One of the concepts I discuss in my new book Learn to Write DAX, is that you should break your DAX problems into manageable pieces so that you can solve the problem one step at a time.  Most of us do this intuitively in regular Excel, and it should be no different for Power Pivot and DAX.  The trick is to create test measures that are used simply to solve one part of the problem.  Once you have worked out each piece of the problem independently, then you can use the learnings from the test measures to create the final working solution.  This blog post is more about that process of breaking the problem into pieces rather than the specific solution proposed.  This solution may not be the best solution, certainly not the only solution, and probably not the most performant solution.  I am thinking there may be a DAX Query solution using GENERATE and maybe CALCULATETABLE (after watching an Alberto Ferrari video last night), but in this post I just want to focus on how to break the problem into manageable pieces so you can actually get a working solution.  Once you have a working solution, you may then want to find a better solution if needed (the topic for a future blog post maybe).

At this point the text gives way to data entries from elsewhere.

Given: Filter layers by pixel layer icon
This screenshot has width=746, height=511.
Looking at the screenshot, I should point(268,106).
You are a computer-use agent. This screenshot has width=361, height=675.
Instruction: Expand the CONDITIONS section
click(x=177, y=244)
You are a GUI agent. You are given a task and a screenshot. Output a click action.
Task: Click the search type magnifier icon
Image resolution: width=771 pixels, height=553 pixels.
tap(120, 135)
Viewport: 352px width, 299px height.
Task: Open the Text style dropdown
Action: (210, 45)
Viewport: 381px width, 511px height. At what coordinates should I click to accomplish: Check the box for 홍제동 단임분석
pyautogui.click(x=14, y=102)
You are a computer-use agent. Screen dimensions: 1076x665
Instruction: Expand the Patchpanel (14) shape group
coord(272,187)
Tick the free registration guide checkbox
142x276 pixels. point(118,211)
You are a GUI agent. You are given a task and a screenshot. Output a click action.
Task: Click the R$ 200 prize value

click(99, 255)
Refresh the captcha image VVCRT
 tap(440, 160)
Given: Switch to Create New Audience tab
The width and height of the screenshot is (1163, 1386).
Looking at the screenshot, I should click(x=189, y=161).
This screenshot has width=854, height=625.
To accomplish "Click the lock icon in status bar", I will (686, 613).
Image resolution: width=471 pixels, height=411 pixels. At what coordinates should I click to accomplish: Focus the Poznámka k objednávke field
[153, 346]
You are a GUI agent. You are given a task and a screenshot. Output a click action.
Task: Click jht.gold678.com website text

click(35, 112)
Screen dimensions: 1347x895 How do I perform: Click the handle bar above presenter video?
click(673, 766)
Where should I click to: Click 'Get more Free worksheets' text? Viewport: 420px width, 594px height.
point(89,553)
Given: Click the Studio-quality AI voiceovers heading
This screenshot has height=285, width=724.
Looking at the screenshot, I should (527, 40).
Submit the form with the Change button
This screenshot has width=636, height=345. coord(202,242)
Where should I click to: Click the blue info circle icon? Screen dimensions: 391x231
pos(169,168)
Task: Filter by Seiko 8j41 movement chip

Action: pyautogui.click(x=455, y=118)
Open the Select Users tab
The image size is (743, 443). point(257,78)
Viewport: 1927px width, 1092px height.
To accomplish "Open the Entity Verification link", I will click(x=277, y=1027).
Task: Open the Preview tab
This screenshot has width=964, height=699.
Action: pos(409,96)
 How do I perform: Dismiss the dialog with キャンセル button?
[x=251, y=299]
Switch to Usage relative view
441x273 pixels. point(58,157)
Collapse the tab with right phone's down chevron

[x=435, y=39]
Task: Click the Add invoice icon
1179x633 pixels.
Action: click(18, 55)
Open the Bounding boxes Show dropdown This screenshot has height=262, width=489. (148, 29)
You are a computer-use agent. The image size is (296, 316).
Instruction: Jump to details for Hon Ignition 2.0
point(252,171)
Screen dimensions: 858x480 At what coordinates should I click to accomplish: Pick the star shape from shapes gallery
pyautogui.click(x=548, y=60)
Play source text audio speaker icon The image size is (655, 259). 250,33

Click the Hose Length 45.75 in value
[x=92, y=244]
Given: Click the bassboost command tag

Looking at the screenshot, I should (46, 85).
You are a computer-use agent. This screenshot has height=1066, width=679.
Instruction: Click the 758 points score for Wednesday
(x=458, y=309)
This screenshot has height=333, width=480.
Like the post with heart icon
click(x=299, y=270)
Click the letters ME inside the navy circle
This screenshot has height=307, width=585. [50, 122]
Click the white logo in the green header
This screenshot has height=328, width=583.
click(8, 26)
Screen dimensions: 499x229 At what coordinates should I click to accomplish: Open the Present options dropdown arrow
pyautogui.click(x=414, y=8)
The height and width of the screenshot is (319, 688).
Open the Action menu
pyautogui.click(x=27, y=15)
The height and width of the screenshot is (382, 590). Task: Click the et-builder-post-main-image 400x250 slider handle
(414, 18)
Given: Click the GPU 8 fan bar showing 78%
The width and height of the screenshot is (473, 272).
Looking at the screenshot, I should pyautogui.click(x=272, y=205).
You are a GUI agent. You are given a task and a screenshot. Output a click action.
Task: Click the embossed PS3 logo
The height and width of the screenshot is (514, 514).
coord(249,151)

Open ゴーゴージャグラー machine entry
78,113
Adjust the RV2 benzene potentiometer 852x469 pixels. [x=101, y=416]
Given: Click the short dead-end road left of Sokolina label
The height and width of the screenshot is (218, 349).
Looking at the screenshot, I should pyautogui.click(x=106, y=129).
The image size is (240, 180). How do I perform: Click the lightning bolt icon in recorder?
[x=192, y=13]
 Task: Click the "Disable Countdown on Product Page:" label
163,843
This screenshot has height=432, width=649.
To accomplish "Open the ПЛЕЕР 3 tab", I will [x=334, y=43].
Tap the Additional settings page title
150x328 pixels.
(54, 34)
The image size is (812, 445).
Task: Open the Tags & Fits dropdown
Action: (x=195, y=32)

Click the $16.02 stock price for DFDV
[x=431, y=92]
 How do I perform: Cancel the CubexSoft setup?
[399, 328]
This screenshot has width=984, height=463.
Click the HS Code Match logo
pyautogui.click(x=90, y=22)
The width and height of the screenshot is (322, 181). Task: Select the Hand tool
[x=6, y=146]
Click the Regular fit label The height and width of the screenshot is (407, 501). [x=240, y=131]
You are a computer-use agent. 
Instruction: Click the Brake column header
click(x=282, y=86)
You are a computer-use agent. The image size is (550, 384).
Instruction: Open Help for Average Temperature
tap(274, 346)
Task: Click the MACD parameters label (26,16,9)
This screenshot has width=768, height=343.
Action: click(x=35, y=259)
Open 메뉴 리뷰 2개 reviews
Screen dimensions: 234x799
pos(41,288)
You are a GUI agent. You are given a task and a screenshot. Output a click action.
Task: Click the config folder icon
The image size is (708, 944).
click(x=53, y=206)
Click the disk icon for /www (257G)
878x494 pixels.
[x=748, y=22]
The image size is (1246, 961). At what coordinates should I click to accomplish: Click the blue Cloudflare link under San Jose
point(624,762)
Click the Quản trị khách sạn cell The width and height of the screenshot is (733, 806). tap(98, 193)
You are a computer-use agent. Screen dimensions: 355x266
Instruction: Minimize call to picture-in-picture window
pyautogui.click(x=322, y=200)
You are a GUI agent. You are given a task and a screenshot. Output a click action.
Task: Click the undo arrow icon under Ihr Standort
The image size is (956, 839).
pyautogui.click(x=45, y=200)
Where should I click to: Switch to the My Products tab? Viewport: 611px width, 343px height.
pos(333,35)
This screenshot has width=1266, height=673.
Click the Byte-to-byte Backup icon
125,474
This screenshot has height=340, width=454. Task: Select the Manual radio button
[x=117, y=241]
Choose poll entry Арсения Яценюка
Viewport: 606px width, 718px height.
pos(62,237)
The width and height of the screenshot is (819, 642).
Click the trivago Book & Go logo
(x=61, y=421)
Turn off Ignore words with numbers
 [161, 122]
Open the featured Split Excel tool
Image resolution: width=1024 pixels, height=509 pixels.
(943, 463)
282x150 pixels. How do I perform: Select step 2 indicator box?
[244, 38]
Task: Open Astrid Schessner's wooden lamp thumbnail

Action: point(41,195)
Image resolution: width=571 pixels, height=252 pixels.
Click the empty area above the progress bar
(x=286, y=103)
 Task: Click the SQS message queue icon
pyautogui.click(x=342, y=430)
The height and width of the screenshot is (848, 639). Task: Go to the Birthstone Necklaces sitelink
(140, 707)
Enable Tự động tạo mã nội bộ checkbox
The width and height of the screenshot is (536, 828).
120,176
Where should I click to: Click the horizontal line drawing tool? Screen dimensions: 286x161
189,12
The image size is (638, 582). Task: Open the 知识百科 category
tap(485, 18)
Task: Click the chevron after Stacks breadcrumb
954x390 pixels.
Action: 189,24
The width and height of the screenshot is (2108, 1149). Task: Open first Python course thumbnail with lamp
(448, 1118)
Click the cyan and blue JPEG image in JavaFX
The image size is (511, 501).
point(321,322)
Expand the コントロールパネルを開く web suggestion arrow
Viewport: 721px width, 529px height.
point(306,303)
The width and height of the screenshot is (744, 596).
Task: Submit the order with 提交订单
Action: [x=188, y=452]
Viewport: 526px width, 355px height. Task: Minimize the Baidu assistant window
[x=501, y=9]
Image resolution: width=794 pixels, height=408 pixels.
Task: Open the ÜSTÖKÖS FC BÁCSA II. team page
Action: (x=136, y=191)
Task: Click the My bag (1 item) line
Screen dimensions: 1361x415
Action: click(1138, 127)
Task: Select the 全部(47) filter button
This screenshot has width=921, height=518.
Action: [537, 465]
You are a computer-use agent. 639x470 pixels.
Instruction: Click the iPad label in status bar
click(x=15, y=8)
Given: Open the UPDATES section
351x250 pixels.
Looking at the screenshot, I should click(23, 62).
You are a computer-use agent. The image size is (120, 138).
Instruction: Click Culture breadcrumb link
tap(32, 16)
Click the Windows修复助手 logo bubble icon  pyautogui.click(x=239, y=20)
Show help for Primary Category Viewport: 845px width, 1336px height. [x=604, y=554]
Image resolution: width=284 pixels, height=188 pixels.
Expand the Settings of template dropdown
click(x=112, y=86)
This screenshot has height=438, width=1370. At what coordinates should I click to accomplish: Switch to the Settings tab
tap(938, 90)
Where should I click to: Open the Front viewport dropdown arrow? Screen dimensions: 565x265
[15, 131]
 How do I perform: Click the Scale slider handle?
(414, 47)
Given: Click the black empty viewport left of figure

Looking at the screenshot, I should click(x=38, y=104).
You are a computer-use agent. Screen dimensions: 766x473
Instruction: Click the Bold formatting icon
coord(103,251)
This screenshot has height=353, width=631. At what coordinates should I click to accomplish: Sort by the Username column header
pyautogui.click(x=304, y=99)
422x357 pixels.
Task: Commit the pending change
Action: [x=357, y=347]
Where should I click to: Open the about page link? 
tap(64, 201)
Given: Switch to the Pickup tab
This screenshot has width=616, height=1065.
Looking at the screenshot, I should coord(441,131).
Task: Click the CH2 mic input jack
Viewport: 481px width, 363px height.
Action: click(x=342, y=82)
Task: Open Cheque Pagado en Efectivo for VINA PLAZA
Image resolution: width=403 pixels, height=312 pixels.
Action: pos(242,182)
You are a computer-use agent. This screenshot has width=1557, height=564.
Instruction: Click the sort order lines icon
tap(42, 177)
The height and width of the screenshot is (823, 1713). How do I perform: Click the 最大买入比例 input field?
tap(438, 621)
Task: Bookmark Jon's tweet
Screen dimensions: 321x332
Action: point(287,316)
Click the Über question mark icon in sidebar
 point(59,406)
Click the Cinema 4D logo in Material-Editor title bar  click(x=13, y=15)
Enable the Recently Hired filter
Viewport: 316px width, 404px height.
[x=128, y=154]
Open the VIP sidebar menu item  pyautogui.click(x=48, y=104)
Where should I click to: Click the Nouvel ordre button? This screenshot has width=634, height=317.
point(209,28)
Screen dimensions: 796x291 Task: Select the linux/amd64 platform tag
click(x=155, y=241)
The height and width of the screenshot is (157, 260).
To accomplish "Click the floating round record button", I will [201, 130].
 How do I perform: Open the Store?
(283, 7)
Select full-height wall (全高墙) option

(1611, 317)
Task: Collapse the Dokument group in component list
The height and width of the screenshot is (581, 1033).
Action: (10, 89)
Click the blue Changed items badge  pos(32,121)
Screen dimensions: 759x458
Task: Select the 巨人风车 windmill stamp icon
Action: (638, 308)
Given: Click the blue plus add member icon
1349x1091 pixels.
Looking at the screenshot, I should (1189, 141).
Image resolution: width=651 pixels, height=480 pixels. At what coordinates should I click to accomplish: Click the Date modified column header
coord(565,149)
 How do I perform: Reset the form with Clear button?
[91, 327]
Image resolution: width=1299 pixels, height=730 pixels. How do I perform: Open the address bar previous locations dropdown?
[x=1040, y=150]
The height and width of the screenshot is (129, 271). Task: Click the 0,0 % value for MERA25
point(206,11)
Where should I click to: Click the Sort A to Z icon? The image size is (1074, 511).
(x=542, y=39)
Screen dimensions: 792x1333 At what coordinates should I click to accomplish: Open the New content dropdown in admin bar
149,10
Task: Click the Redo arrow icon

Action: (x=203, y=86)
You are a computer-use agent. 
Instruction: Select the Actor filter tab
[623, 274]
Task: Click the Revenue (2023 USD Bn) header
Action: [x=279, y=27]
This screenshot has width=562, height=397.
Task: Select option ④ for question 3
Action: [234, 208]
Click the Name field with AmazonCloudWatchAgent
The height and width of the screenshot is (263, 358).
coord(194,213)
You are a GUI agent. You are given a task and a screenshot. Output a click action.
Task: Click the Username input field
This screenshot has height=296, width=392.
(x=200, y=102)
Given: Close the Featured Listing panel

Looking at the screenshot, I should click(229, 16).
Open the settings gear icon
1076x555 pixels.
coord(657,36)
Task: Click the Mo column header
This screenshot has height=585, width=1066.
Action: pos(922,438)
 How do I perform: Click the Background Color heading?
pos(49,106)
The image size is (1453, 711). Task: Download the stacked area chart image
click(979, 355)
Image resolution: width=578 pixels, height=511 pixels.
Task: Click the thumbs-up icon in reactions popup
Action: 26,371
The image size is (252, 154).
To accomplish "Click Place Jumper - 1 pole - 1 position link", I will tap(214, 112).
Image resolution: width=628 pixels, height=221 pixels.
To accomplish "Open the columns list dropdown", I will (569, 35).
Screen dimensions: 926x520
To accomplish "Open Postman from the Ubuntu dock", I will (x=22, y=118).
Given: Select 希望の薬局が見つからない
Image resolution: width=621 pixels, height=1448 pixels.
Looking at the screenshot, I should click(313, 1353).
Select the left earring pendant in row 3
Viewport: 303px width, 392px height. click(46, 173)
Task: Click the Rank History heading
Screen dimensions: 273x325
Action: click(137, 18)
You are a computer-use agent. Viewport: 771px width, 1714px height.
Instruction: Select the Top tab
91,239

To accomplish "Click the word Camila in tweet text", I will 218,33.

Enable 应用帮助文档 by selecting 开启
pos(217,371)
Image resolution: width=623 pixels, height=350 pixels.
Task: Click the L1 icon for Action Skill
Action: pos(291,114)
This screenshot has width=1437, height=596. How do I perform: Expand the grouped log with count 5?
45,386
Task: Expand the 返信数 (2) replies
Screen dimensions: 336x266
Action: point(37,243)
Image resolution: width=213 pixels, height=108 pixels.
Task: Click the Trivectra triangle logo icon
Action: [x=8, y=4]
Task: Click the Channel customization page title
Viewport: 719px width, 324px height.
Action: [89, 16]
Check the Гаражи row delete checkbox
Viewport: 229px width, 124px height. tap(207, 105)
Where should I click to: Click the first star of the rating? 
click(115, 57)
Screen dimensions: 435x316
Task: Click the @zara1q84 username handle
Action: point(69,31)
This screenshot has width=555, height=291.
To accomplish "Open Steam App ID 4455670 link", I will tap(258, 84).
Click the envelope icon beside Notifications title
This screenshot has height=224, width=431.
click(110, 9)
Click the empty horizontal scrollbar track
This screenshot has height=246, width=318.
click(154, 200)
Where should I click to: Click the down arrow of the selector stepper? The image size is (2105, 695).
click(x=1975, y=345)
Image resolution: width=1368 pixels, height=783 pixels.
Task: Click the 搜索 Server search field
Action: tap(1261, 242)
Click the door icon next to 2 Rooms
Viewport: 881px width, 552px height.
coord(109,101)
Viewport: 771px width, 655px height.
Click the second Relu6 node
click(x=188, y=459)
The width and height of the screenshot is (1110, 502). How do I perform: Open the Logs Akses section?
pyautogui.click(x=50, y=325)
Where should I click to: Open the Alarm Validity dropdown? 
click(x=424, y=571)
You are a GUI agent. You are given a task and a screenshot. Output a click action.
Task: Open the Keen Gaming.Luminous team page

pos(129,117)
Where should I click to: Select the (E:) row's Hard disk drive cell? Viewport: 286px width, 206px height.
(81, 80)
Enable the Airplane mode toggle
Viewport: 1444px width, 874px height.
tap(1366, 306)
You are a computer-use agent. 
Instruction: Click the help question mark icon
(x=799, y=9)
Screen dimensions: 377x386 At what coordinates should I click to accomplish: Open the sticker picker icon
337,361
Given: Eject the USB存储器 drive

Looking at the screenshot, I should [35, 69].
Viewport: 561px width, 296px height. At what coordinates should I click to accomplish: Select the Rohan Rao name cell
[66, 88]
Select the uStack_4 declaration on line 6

A Tricky Little Golf Problem

I was helping Michael (a regular) at https://powerpivotforum.com.au with a tricky little golf problem.  Actually, truth be known, all of Michael’s golf problems are tricky Smile.  He uses Power Pivot for Excel to administer his golf handicapping at his local golf club because Power Pivot can handle many millions of rows of data.  Without Power Pivot, he would need to move to Access or some other database tool.

First the solution

I want to start by providing an answer.  The point I want to make here is that this is a super complex formula.  But YOU and everyone else reading this blog CAN DO THIS if you follow the principles I describe here.

image

I promise you I didn’t (and couldn’t) write this formula from scratch.  But I can (and did) write this formula using the method I am about to describe to you (and it works by the way Smile).

Edit:28th Nov.  Note I mentioned above this was “an answer” and I was sure it wasn’t the best answer.  There is a better answer provided below from a couple of readers who posted comments.  But read on.  This post is about using test measures to help solve DAX problems.

Average of best 8 scores from last 20 rounds

So the requirement is to find the average of the best 8 scores from the last 20 rounds of golf for each player.  So if you think about that problem, there are quite a few layers to it – perfect for a blog on how to break a problem into pieces so you can solve it in DAX.

The DAX Problem Solving Process

In my experience, the best way to solve a problem in Power Pivot with DAX is to follow the following process.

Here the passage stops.